> **What is required**
From the first line to the last, please print the entries exactly, omitting pictures.

> **Given entries**
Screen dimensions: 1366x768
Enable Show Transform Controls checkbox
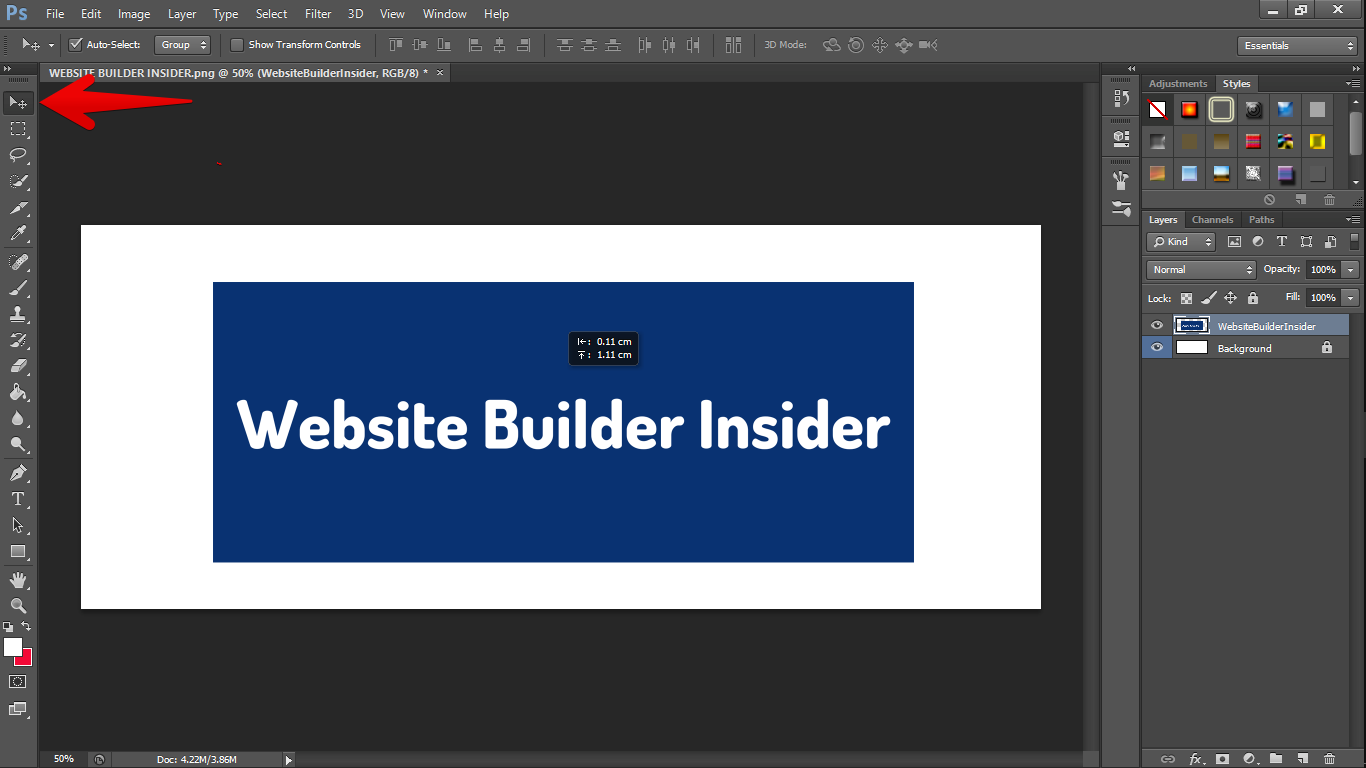pyautogui.click(x=237, y=45)
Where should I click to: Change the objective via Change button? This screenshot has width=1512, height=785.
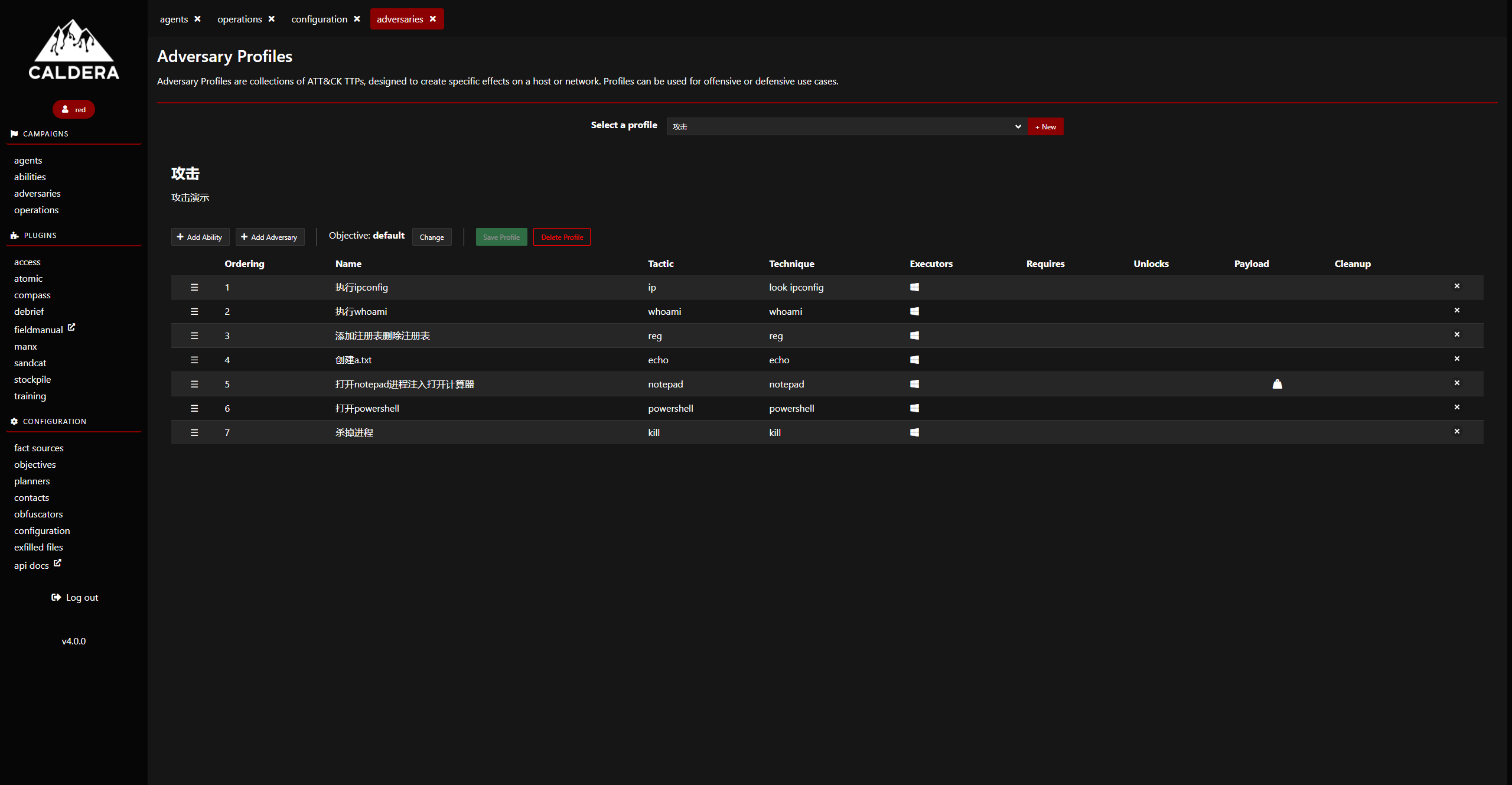point(432,237)
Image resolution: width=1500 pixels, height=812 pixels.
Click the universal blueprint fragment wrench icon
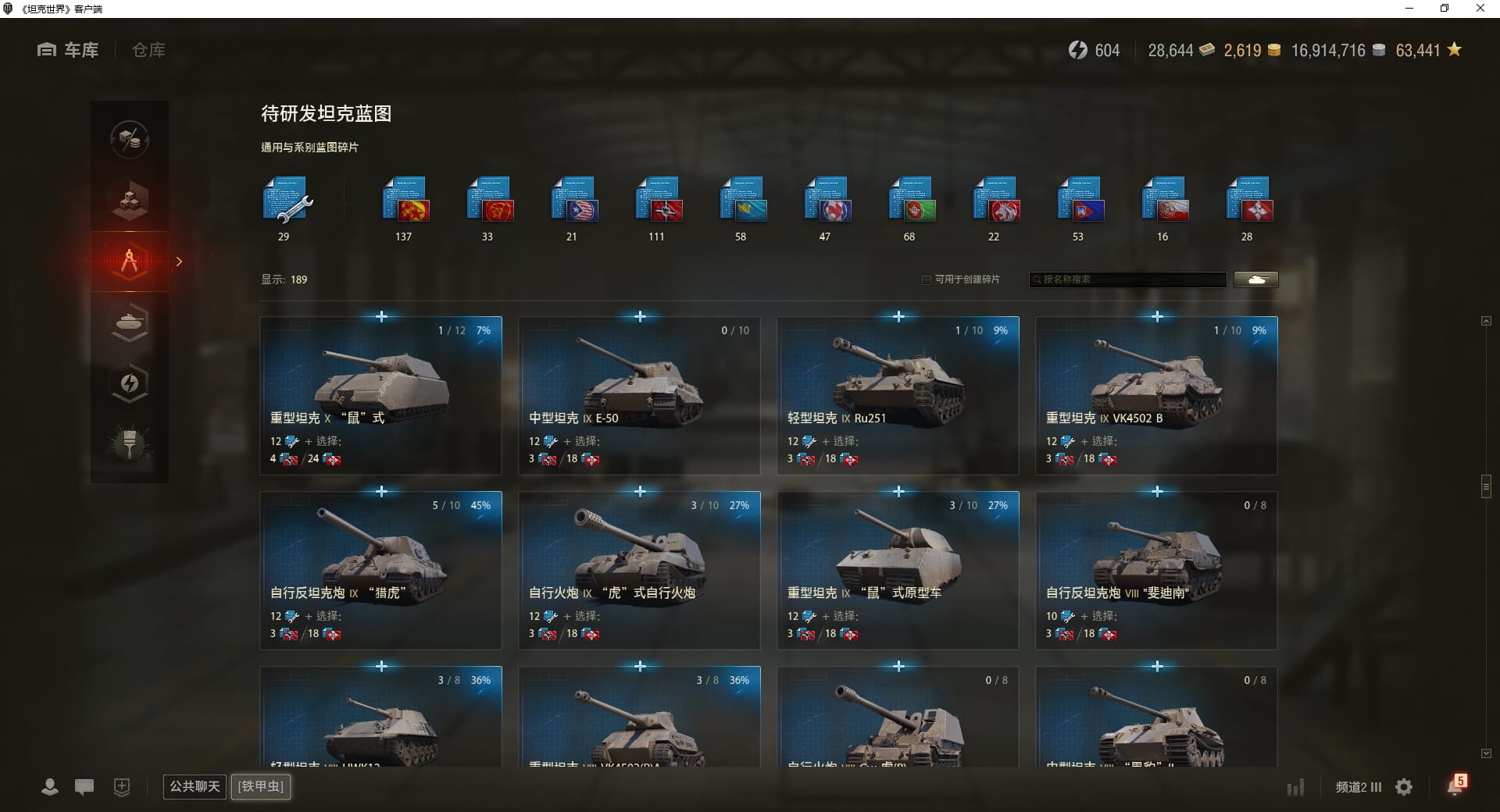click(x=288, y=201)
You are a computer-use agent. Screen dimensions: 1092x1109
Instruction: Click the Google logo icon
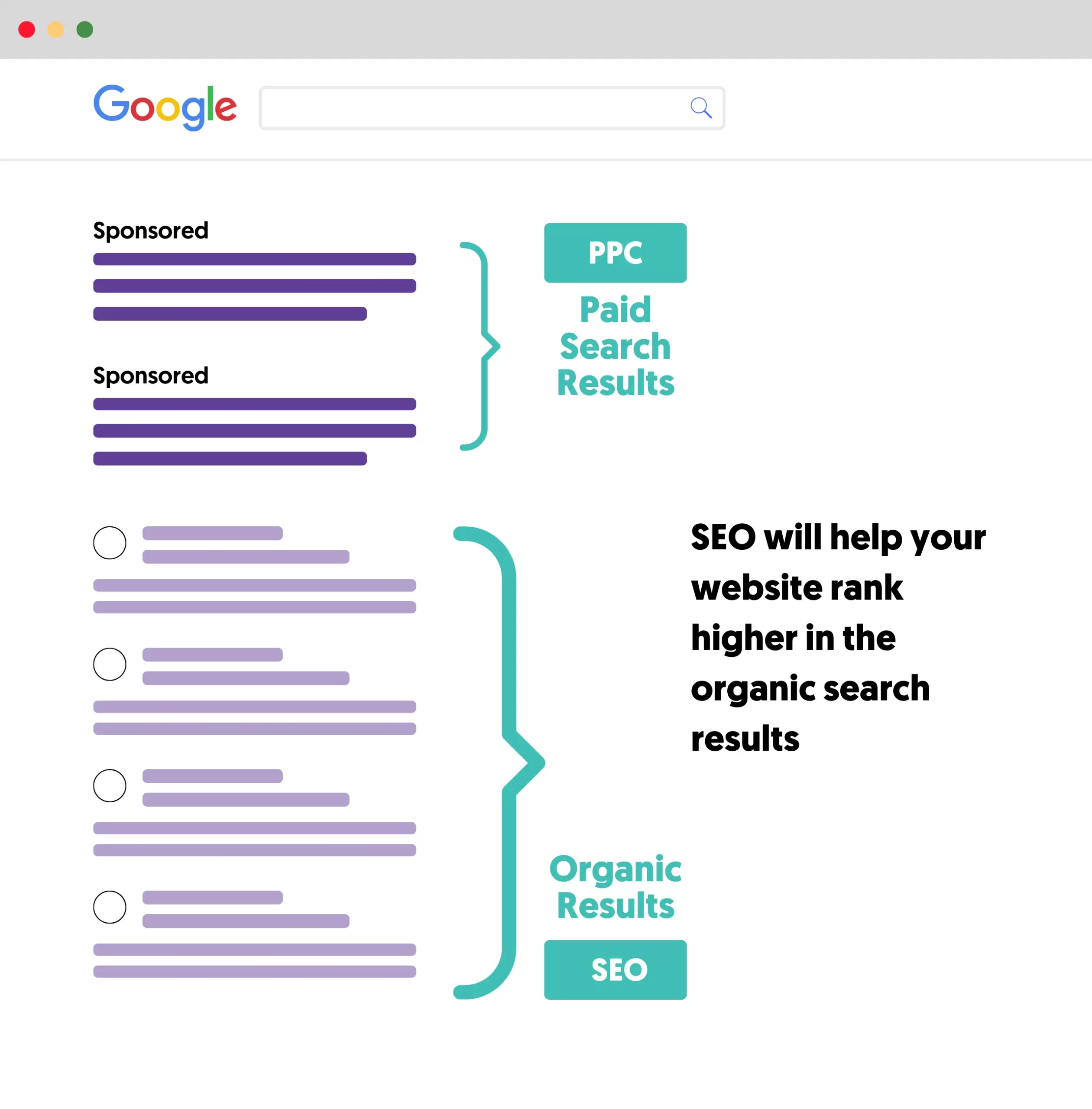coord(165,107)
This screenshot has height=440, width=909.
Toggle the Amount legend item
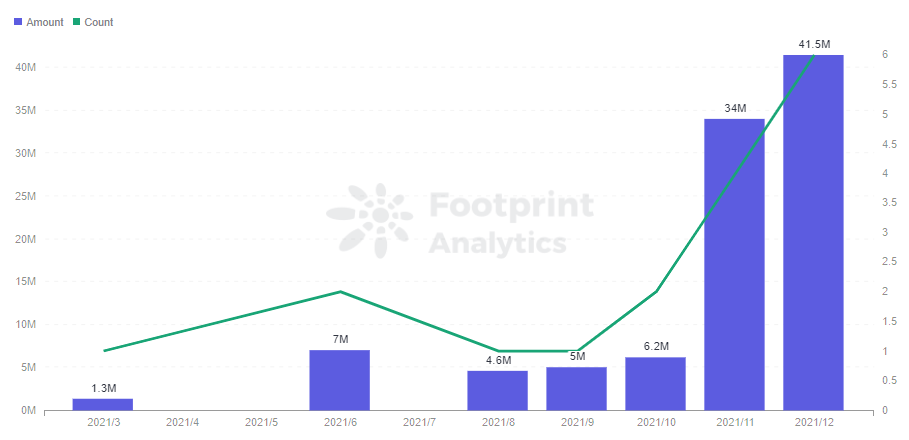coord(38,22)
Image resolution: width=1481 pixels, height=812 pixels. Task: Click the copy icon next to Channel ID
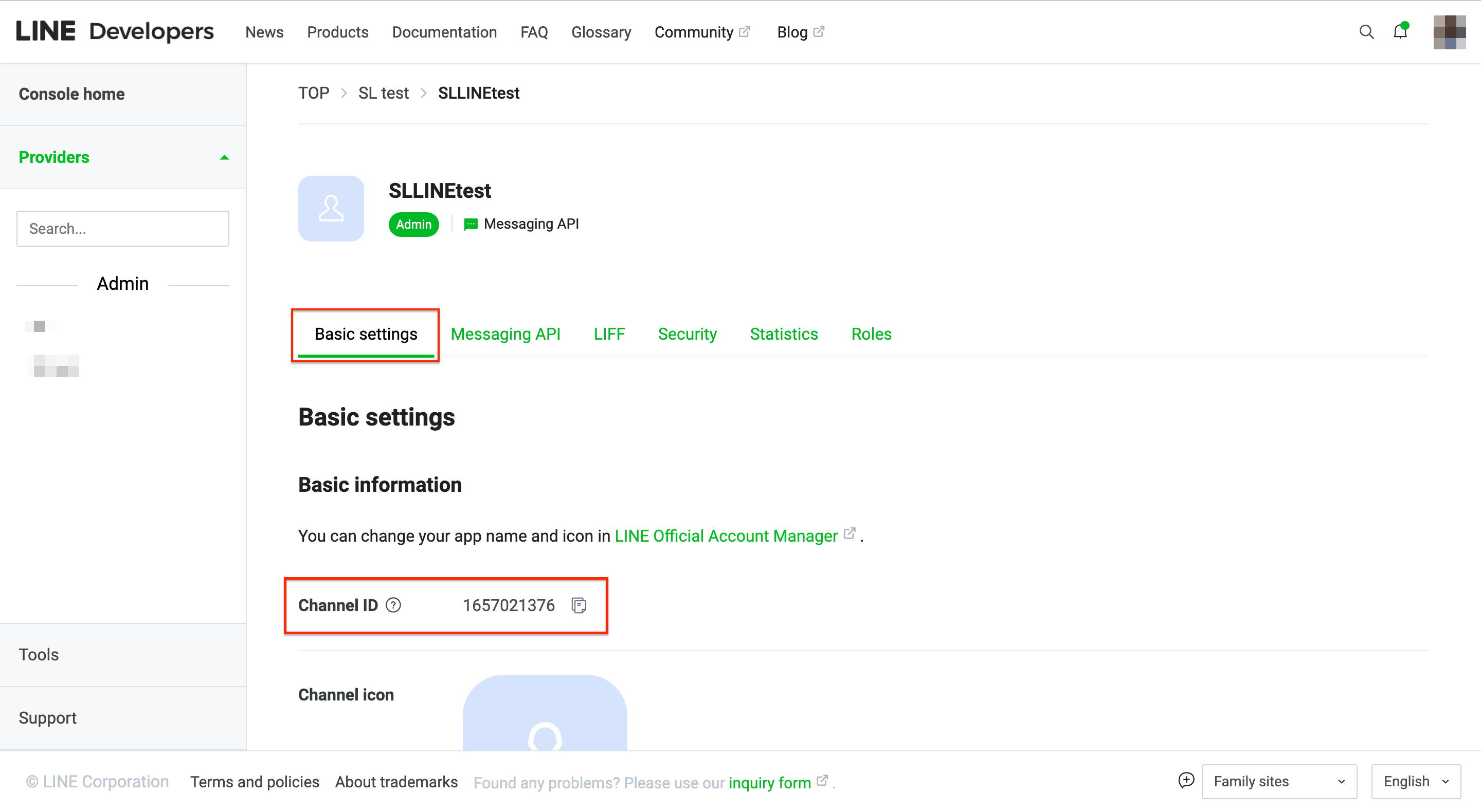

> **Response to the task**
Screen dimensions: 1366x768
Enable Show Transform Controls checkbox
pyautogui.click(x=237, y=45)
Where should I click to: Change the objective via Change button? This screenshot has width=1512, height=785.
point(432,237)
Image resolution: width=1500 pixels, height=812 pixels.
Click the universal blueprint fragment wrench icon
click(x=288, y=201)
You are a computer-use agent. Screen dimensions: 1092x1109
Instruction: Click the Google logo icon
coord(165,107)
This screenshot has height=440, width=909.
Toggle the Amount legend item
coord(38,22)
Image resolution: width=1481 pixels, height=812 pixels. Task: Click the copy icon next to Channel ID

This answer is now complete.